Agnesi spent all her money on this charitable work and she died in total poverty in the poorhouse of which she had been the director.
The treatise Instituzioni analitiche ad uso della gioventù italiana (Analytical methods for the use of Italian youth) contains no original mathematics by Agnesi. Rather the book contains many examples which were carefully selected to illustrate the ideas; one review calls it an:-
… exposition by examples rather than by theory.
The book includes a discussion of the cubic curve now known as the ‘witch of Agnesi’. There has been much argument over the reason why the curve is called a ‘witch’. The curve was discussed by Fermat and, in 1703, a construction for the curve was given by Grandi. In 1718 Grandi gave it the Latin name ‘versoria’ which means ‘rope that turns a sail’ and he so named it because of its shape.
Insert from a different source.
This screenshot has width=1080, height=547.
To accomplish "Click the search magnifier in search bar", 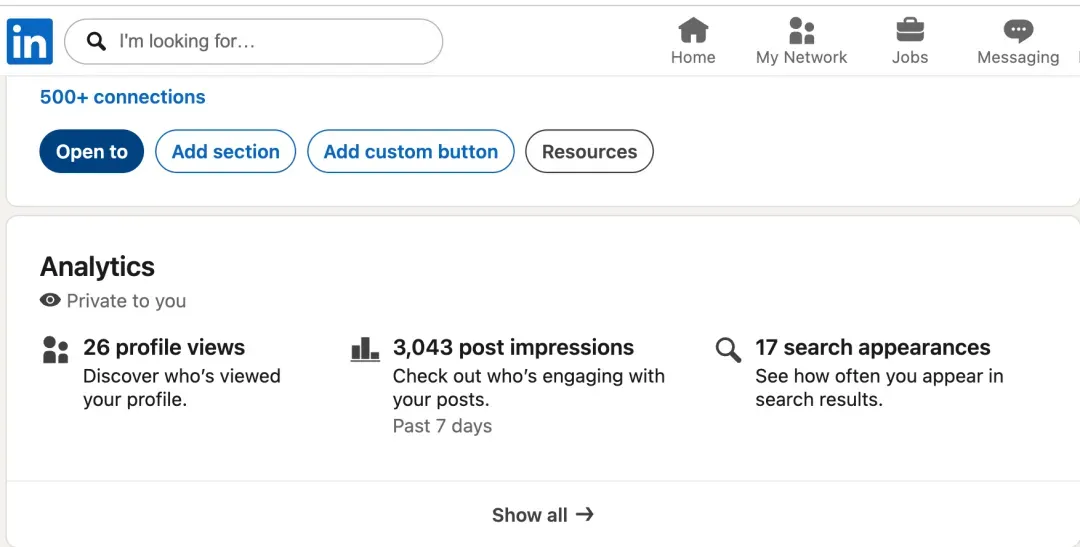I will point(96,41).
Grandi gave the Italian ‘versiera’ for the Latin ‘versoria’ and indeed Agnesi quite correctly states in her book that the curve was called ‘la versiera’.
John Colson, who had translated Newton’s De Methodis Serierum et Fluxionum (Methods for series and fluxions) from Latin to English for publication in 1736, translated Agnesi’s Instituzioni analitiche ad uso della gioventù italiana (Analytical methods for the use of Italian youth) into English before 1760 (the year of Colson’s death) although his English translation was not published until 1801. Colson mistook ‘la versiera’ for ‘l’aversiera’ which means ‘the witch’ or ‘the she-devil’.